WHAT THE TASK ASKS:
Please transcribe, exactly and only, the lines of the records below from the one holding "EN CASO DE LESIÓN (109, 478)" to the very end.

Dataset entries:
****************************************

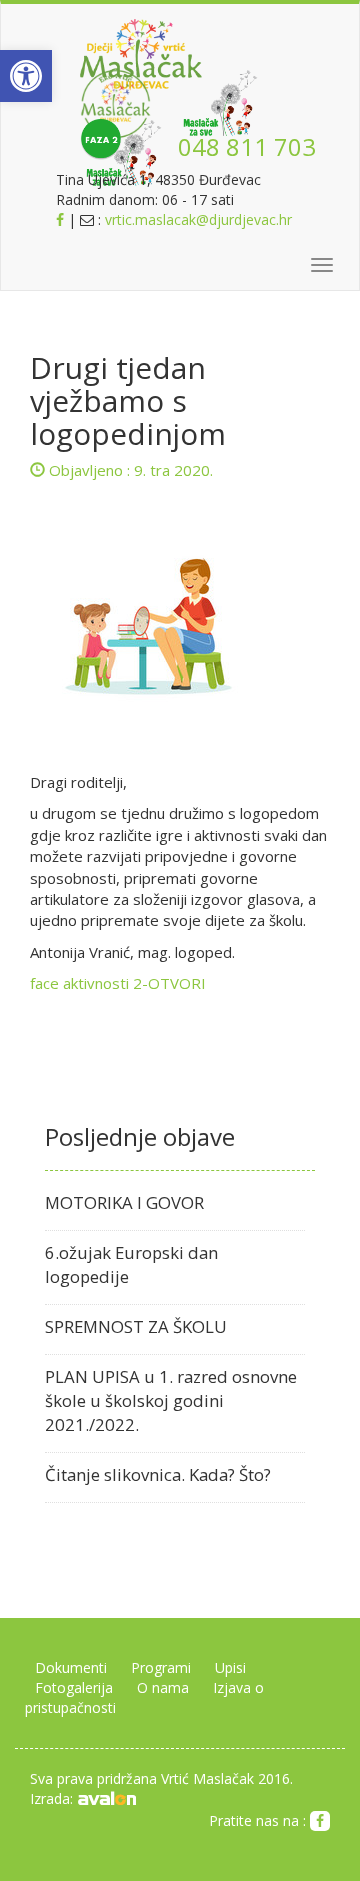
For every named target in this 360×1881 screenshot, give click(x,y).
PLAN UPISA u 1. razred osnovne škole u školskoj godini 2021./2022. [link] (171, 1400)
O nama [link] (163, 1687)
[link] (26, 76)
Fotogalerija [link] (74, 1687)
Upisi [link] (230, 1667)
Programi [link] (161, 1667)
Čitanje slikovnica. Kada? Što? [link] (158, 1474)
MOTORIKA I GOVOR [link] (124, 1202)
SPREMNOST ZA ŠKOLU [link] (136, 1326)
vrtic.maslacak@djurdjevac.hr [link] (198, 219)
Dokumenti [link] (71, 1667)
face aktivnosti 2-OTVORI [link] (118, 983)
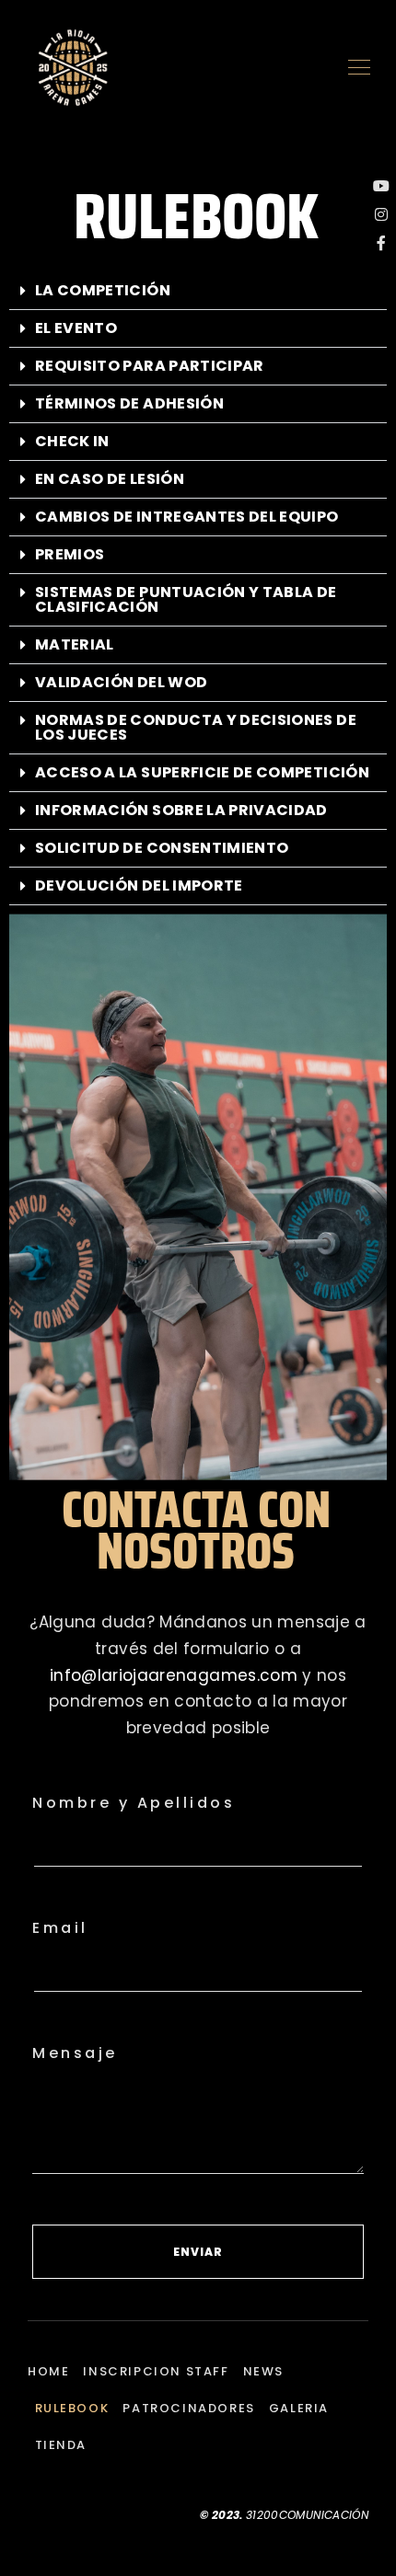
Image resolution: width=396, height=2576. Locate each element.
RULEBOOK (72, 2408)
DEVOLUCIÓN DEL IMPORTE (139, 885)
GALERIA (299, 2408)
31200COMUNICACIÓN (307, 2515)
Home (48, 2371)
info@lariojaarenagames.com (173, 1675)
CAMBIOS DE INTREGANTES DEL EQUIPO (187, 516)
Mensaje (75, 2053)
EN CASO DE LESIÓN (109, 478)
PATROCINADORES (188, 2408)
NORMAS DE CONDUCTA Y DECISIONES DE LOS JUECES (195, 727)
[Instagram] (381, 214)
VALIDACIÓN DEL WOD (121, 682)
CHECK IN (72, 441)
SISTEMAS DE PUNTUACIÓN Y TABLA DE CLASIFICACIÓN (186, 599)
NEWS (263, 2371)
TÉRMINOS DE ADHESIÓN (129, 403)
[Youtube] (381, 186)
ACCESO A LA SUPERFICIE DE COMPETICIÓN (202, 772)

****************************************

WRITTEN REPLY:
EN CASO DE LESIÓN (109, 478)
PATROCINADORES (188, 2408)
NORMAS DE CONDUCTA Y DECISIONES DE LOS JUECES (195, 727)
[Instagram] (381, 214)
VALIDACIÓN DEL WOD (121, 682)
CHECK IN (72, 441)
SISTEMAS DE PUNTUACIÓN Y TABLA DE CLASIFICACIÓN (186, 599)
NEWS (263, 2371)
TÉRMINOS DE ADHESIÓN (129, 403)
[Youtube] (381, 186)
ACCESO A LA SUPERFICIE DE COMPETICIÓN (202, 772)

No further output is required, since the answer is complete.